オガワ シンペイ   OGAWA Shimpei
  小川 真平
   所属   医学部 医学科(東京女子医科大学病院)
   職種   准教授
論文種別 原著
言語種別 英語
査読の有無 査読なし
表題 Feasibility of Pooled One-Step Nucleic Acid Amplification for Molecular Staging of Pathologically Node-Negative Colon Cancer: A Prospective Multicenter Study.
掲載誌名 正式名:Annals of surgical oncology
略  称:Ann Surg Oncol
ISSNコード:15344681/10689265
掲載区分国外
巻・号・頁 28(13),pp.8804-8812
著者・共著者 TANI Kimitaka†, ITABASHI Michio, OKUYA Koichi, TAKEMASA Ichiro, TOMITA Naohiro, OGAWA Shimpei, NAGASHIMA Yoji, YAMAMOTO Masakazu
発行年月 2021/12
概要 BACKGROUND:Although conventional one-step nucleic acid amplification (OSNA) is a useful molecular-staging method, its complexity hinders its use in clinical practice. A pooled approach for OSNA (pOSNA) has been evaluated for its feasibility in pathologically node-negative colon cancer (pNNCC) for molecular staging of lymph node metastasis in clinical practice.METHODS:Subjects were patients diagnosed with clinical stage II-IIIA colon cancer between January 2017 and September 2018. pOSNA involved harvesting pericolic lymph nodes from fresh surgical specimens, cutting them in half, placing 50% of the nodes in a single test tube, and performing the OSNA assay. The remaining halved pericolic, intermediate, and main lymph nodes were submitted for histopathologic examination, with metastasis determined by hematoxylin and eosin staining of a cut surface of each node.RESULTS:Of the 98 enrolled patients, 92 formed the analysis set. The mean number of harvested lymph nodes per case was 24.3 (range 5-66) and the mean number of lymph nodes used for pOSNA analysis was 6.9 (range 1-35). The concordance rate, sensitivity, and specificity between methods were 89.1%, 84.6% (95% confidence interval [CI] 0.80-0.91), and 90.9% (95% CI 0.88-0.94), respectively.

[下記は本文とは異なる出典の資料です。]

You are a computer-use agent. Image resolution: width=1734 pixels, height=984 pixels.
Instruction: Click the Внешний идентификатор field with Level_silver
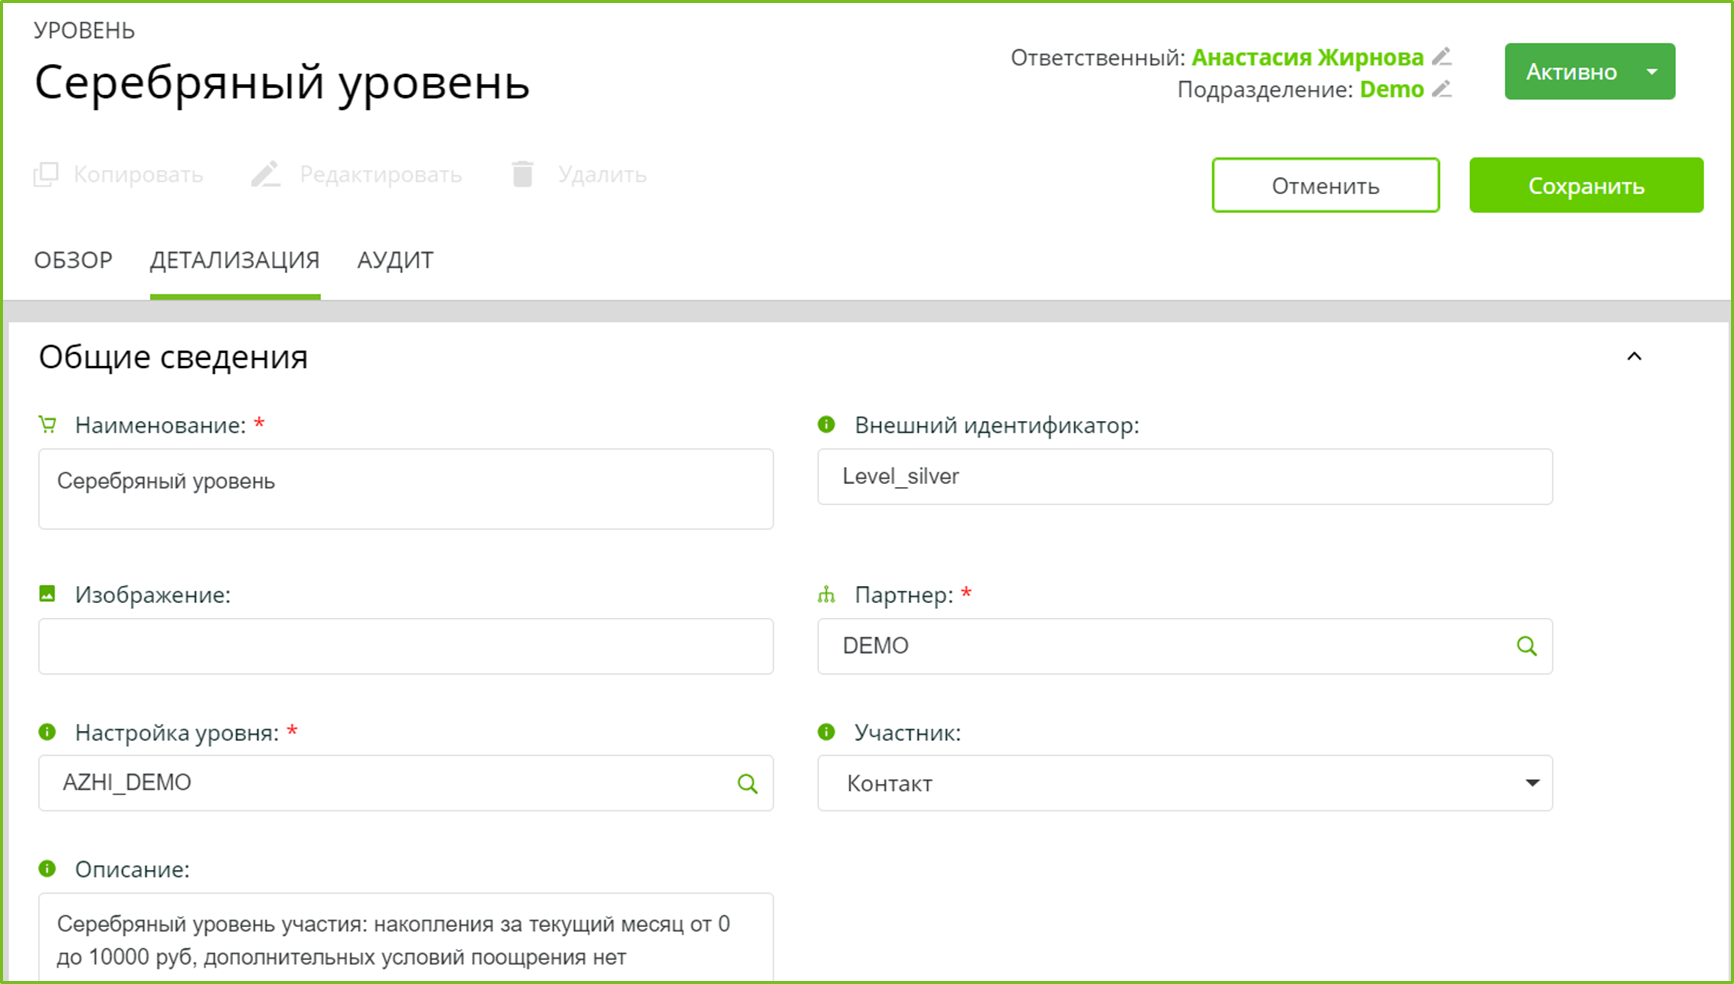[1184, 477]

The pOSNA upstaging rate for node-negative patients was 9.1% (6/66), and pOSNA returned false-negative results in 15.4% of node-positive cases (4/26).CONCLUSIONS:pOSNA demonstrated an upstaging rate for pNNCC equivalent to that in previous studies, suggesting its feasibility for molecular staging of pNNCC in clinical practice.